When to Use OpenCode vs Alternatives
Let's be fair about where OpenCode fits. If we're already using Claude Code or Cursor and they work perfectly for our workflow, there's no urgent reason to switch. Those are mature, polished products.
OpenCode makes sense when we need:
- Data sovereignty - keeping our code and interactions on our infrastructure
- Provider flexibility - experimenting with different models or avoiding single-vendor risk
- Customization - ability to modify the agent's behavior or build custom integrations
- Local operation - working offline or with local models for sensitive projects
- Cost control - using our own API keys and choosing cheaper providers when appropriate
The trade-off is maturity.
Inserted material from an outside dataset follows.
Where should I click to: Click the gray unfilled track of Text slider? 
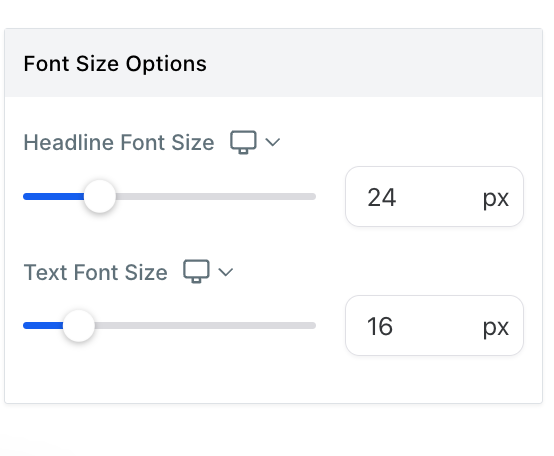tap(205, 326)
OpenCode is newer, so the ecosystem isn't as developed. We might hit rough edges that Anthropic or Microsoft have already polished smooth in their products.
My Take - Will I Use This?
In my view, this is exactly the kind of tool we need in our ecosystem right now. Not because commercial options are bad, but because having a powerful open source alternative changes the game entirely.
I'm going to start using OpenCode for exploratory work - those moments when we're diving into an unfamiliar codebase and need an AI assistant that won't accidentally break things. The plan/build agent split is perfect for this. I'll keep it in plan mode while learning, then switch to build mode when I understand what needs to change.
For production workflows where we already have established tooling, I'll probably be more cautious. But the fact that we CAN switch if we need to - that's valuable insurance against vendor lock-in.
The limitations are real: this is a younger project without the polish of Claude Code. We'll probably hit bugs and missing features. But that's also the beauty of open source - we can fix them ourselves or wait for the community to solve them.
Bottom line: if we value independence in our development tools and want to keep our options open as the AI landscape evolves, OpenCode is worth exploring. It's not about replacing what works today - it's about having alternatives when we need them.